Feeling a need to get myself a big-ass cup of strong coffee, I persuaded Lillie to go with me to the Starbucks at Paddington Station. She ultimately opted for a mocha at one of the other coffee shops at the station. My Starbucks was a letdown - again, it tasted like dishwater to me. By now, I am growing concerned that two weeks of espresso has ruined me for life on regular coffee. Starbucks is like McDonald's, right - consistent from store to store? Maybe not. Maybe they adjust the strength of their brews to suit local tastes, and the British like coffee that tastes like dishwater.

Since our hop-on hop-off tour bus tickets were good for 24 hours and the Tube strike was still very much on, we waited in the drizzle to re-board the bus. There was a nice middle-aged couple from Wyoming there. The husband had this annoying self-deprecation habit which I started to suspect was some weird passive-aggressive response to knowing that Lillie and I were from Chicago and perhaps feeling like we - in our "infinite cosmopolitan-ness" - would somehow look down on him.

Fortunately, there were two midwestern college kids, one of whom was from Kansas, who took over the conversation and hopefully made the middle-aged husband feel better about himself.

It was sort of telling about the US geopolitic that all four of the midwesterners to whom we were speaking had voted for Obama, but none of them were really sold on him at this point. The message of change spoke to their frustration with the Bush administration and the Recession - but I got the feeling that Obama's opponents have painted him as sufficiently liberal to arouse distrust.

Case in point, there was a huge surge in gun and ammunition sales in the months following Obama's election, presumably because many Americans feared that their Second Amendment rights would soon be curtailed. As it happens, our college-aged bus companion had taken a hunting knife on a cross-Atlantic trip and was non-plussed when a London police officer issued him a ticket for possession of an unregistered weapon, telling him that he could in fact have gone to jail for the offense.

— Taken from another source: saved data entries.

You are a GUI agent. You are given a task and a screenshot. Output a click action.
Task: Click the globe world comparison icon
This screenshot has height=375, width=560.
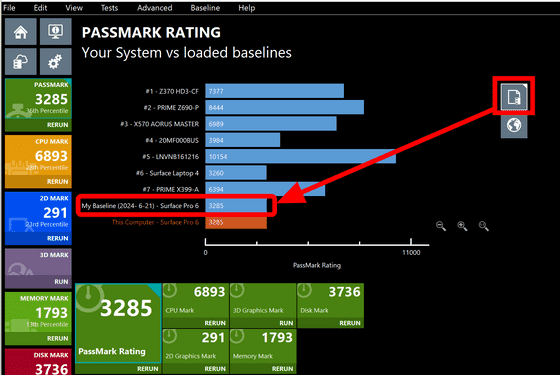tap(514, 125)
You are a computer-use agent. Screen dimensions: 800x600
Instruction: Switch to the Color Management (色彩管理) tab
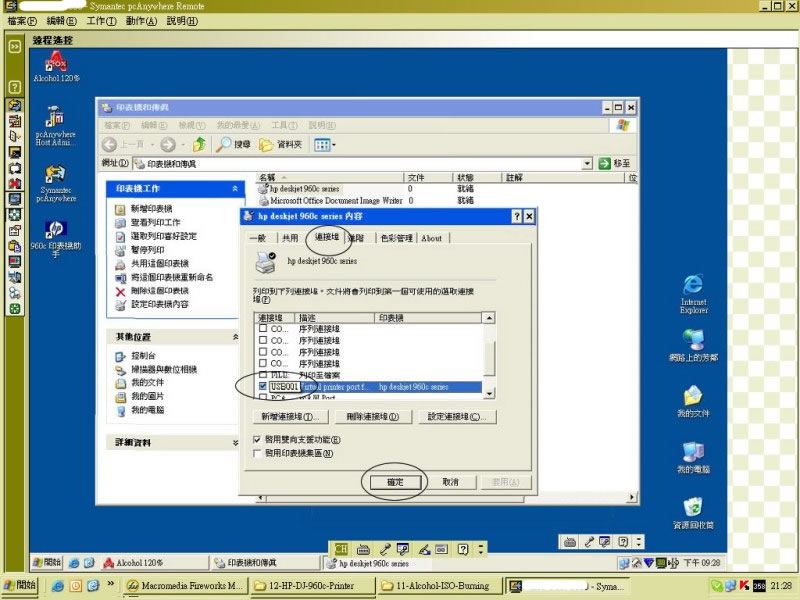[395, 238]
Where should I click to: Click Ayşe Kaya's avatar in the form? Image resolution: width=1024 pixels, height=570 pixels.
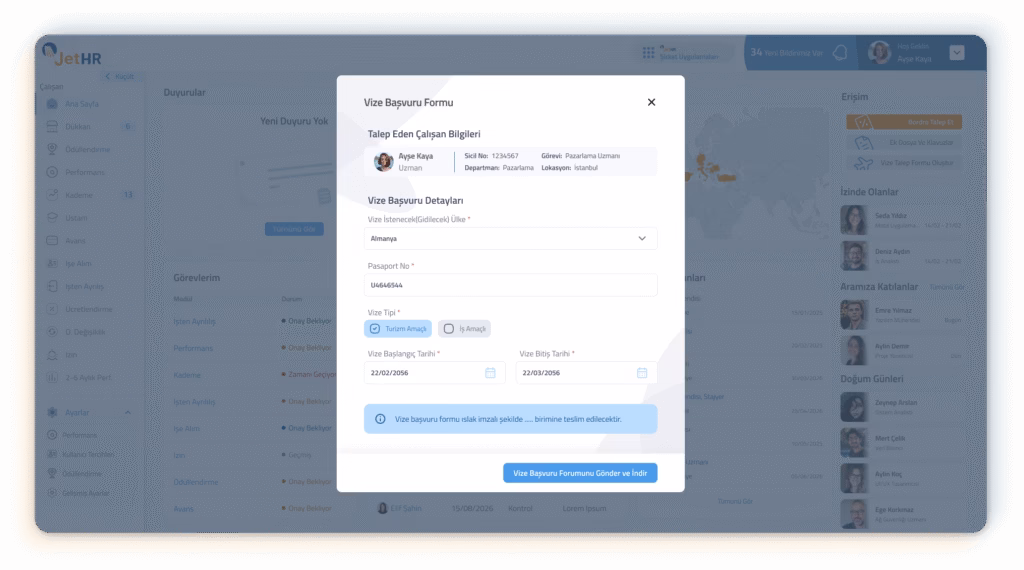[383, 162]
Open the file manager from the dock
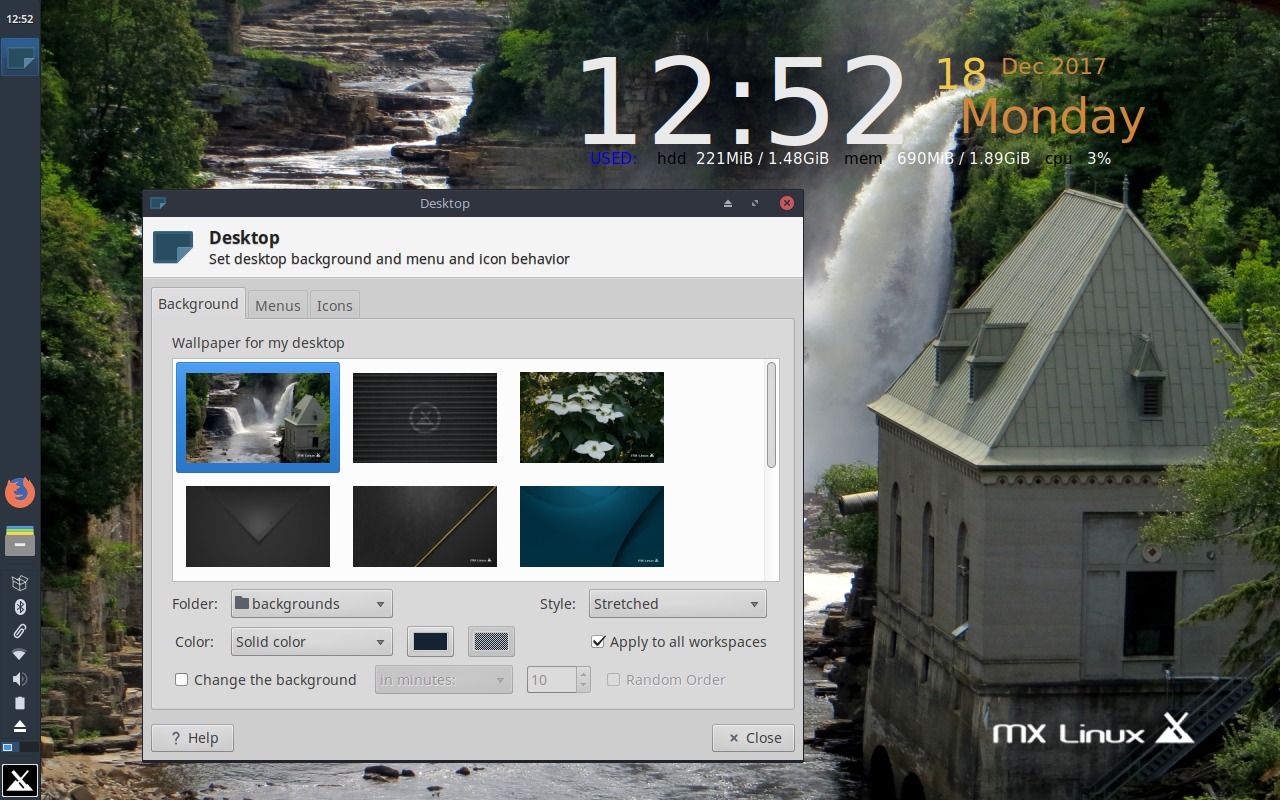1280x800 pixels. tap(20, 542)
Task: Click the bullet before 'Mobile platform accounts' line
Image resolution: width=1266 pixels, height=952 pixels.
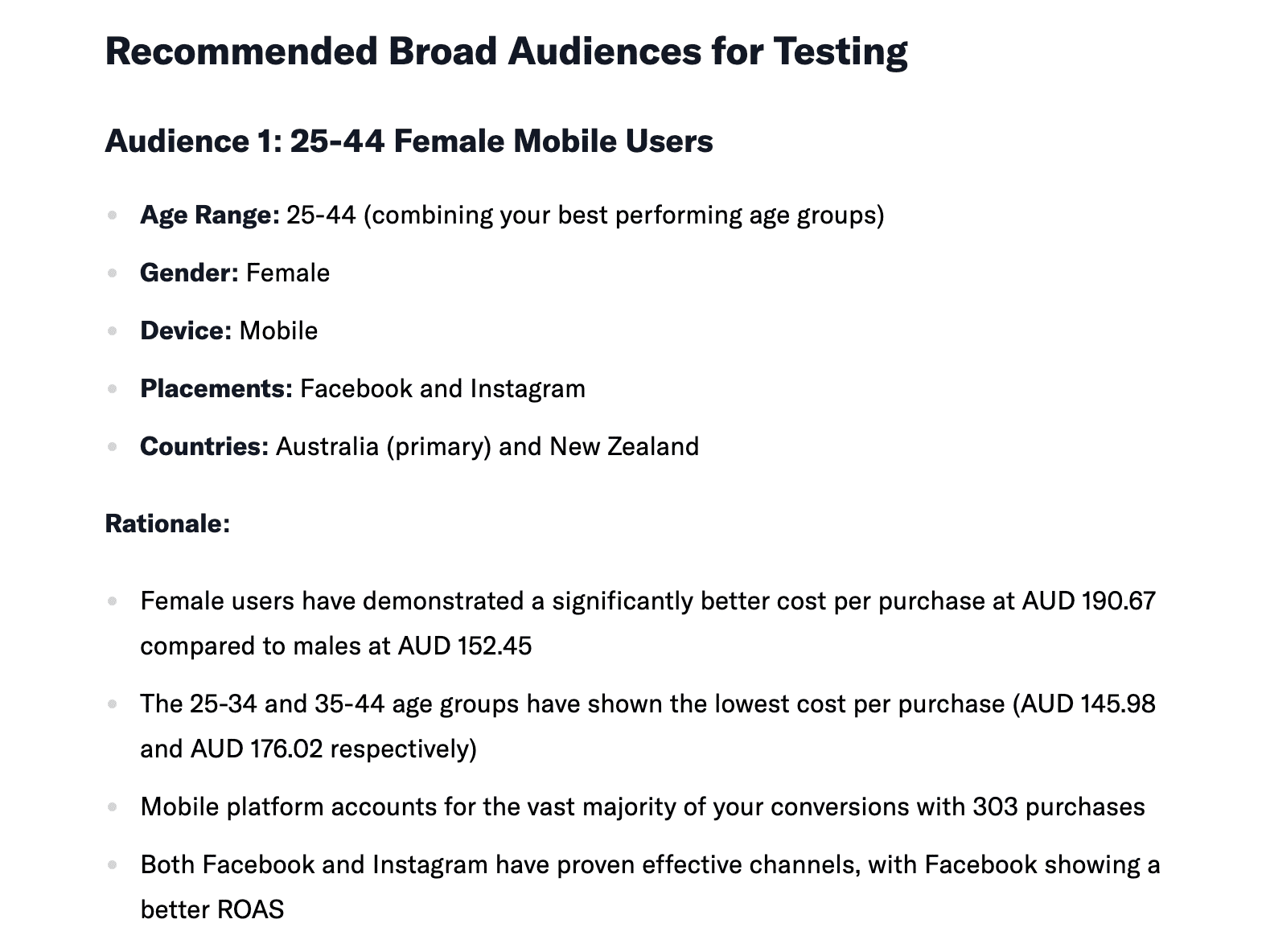Action: click(x=113, y=807)
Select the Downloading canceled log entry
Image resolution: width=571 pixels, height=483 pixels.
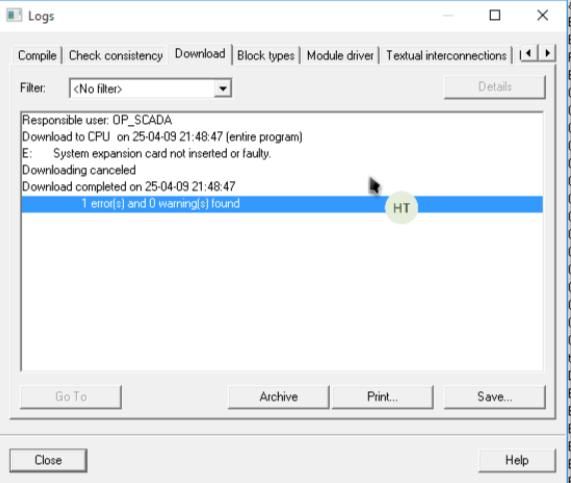tap(282, 170)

I don't blame the kid for being taken aback. I personally support Second Amendment rights, within reason. On the other hand, that just ain't how Europe rolls, and I'm somewhat mystified by how he managed to carry a knife through the rest of his trip without incident.

I also wonder how the crime statistics have been affected by weapons bans. After all, Chicago criminalizes gun ownership. Unfortunately for anti-gun advocates, Chicago's relatively high violent crime stats involving handguns proves the NRA's case for it. Criminals still own handguns, but law-abiding citizens have no deterrent or defense against their attackers. I suspect that weapons bans are easier to enforce for criminals and upright citizens alike on a smaller island nation like the UK than in the US.

Since the downstairs portion of the double-decker bus was already filled, we were obligated to take the complementary ponchos and sit upstairs. We decided to get off near Trafalgar, having gotten near enough to most of the day's destinations and grown tired of being drizzled upon.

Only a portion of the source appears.